The term of the Polish Ombudsman for human rights, Adam Bodnar, expired in September of this year. While Article 3.6 of the Polish Law on the Ombudsman clearly states that “the current Ombudsman can perform his duties until his position is filled”, the candidacy of Zuzanna Rudzińska-Bluszcz, the only person applying for his position, has not been approved by the Polish Parliament, and the ruling Law and Justice party issued a motion to the politicized Constitutional Tribunal to rule the extension of Mr. Bodnar’s term unconstitutional.
Last week, the Venice Commission already expressed its concern that such actions may effectively block the Ombudsman from performing his duties and interrupt the continuity of the institution.
A new front line
During yesterday’s press briefing, the EU Commission emphasized that “it is well aware of the concerns expressed by the Office of Democratic Institutions and Human Rights and the Venice Commission”. An EU official asking to remain anonymous told us that the Commission is now hoping that Poland will hold itself back from “drawing a new front line in the battle for the rule of law” with the EU.
“It is extremely important that the office of the Polish Ombudsman retains its independence and its operations are not hindered. It is important that it continues to function. Especially during a pandemic crisis” –the EU Commission spokesperson, Christian Wigand, said during the press conference. The Vice-President of the Commission, Vera Jourová, doubled down on the opinion in a post on Twitter.
Wigand also recalled the Commission's opinion that the Polish Ombudsman "plays an important role in defending the rule of law and fundamental rights" and is "key to protecting the principle of equal treatment of all citizens”.
MEPs to the EU Commission: it’s time to act!
Despite its public appeal to the Polish government regarding the institution of the Ombudsman, yesterday, the EU Commission has also come under fire from MEPs- they criticized it for lack of action in relation to Poland’s violations of the rule of law.
Juan F. Lopez Aguilar, Chair of the EU Committee on Civil Liberties, Justice and Home Affairs (LIBE), asked the Commission to clarify its „worrisome” lack of action regarding the infringement proceedings it has launched against Poland.
As an example, in his letter to Vice-President Jourová and Commissioner Reynders, Mr. Lopes Aguilar mentions the so-called “muzzle law”. Brussels initiated the infringement proceedings against Poland for concerns over its violation of judicial independence, but the Polish government rejected all charges at the end of June. The procedures in such a situation are clear: should the Commission still have any objections, it should move on to the second stage of the proceedings, and then possibly file a complaint against Poland with the EU Court of Justice. Yet, as of now, none of this happened.
Moreover, Mr. Lopez Aguilar referred to the recent case of Justice Beata Morawiec whose immunity had been revoked by the Disciplinary Chamber of the Polish Supreme Court. Mentioning it as another example of Poland’s failure to implement the CJEU’s April decision to suspend the chamber (as an „interim measure”), Mr. Lopez Aguilar points out that the Commission did not request the CJEU to impose financial sanctions on Poland, and is still analyzing the official position of the Polish government.

*Brief 1:*
Decide whether each statement below agrees with the article on the Polish Ombudsman. Answer yes or no, and quote the words of the article that decide it.
(a) Zuzanna Rudzińska-Bluszcz was the only candidate for the Ombudsman position.
(b) The Polish government accepted the charges in the proceedings over the "muzzle law."
(c) The Commission asked the CJEU to impose financial sanctions on Poland.
*Brief 2:*
Using the article on the Polish Ombudsman, answer each question.
(a) When did Adam Bodnar's term expire?
(b) Who is the EU Commission spokesperson quoted at the press conference?
(c) Which body revoked the immunity of Justice Beata Morawiec?
*Brief 3:* Copy the article on the Polish Ombudsman word for word, from "Despite its public" up to and including "launched against Poland.".

*Data for analysis:*
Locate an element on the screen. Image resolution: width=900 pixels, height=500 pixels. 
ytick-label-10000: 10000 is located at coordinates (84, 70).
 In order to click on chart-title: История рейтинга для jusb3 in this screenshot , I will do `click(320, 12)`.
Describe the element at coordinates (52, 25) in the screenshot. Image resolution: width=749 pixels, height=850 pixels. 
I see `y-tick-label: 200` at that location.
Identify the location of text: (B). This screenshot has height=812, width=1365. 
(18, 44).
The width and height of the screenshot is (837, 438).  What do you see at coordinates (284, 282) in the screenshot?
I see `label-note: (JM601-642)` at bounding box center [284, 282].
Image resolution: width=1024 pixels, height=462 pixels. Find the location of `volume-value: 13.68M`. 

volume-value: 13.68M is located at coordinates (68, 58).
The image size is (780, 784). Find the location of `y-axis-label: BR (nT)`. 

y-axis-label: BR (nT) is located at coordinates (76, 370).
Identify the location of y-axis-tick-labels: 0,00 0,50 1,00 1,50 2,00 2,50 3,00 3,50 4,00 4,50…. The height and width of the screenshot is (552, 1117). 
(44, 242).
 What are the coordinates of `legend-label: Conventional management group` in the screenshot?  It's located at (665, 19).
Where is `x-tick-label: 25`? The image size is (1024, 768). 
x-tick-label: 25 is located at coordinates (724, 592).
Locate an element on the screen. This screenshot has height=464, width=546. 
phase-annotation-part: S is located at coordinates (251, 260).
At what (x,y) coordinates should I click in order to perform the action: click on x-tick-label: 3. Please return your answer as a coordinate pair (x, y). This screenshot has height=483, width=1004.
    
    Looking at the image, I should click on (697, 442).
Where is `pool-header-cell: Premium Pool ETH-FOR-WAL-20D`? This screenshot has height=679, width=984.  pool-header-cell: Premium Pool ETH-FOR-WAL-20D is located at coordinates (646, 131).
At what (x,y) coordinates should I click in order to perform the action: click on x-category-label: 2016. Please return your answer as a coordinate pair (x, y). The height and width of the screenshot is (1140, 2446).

*Reply 1:*
(a) Yes: "the only person applying for his position"
(b) No: "the Polish government rejected all charges at the end of June"
(c) No: "the Commission did not request the CJEU to impose financial sanctions on Poland"

*Reply 2:*
(a) In September of this year.
(b) Christian Wigand.
(c) The Disciplinary Chamber of the Polish Supreme Court.

*Reply 3:*
Despite its public appeal to the Polish government regarding the institution of the Ombudsman, yesterday, the EU Commission has also come under fire from MEPs- they criticized it for lack of action in relation to Poland’s violations of the rule of law.
Juan F. Lopez Aguilar, Chair of the EU Committee on Civil Liberties, Justice and Home Affairs (LIBE), asked the Commission to clarify its „worrisome” lack of action regarding the infringement proceedings it has launched against Poland.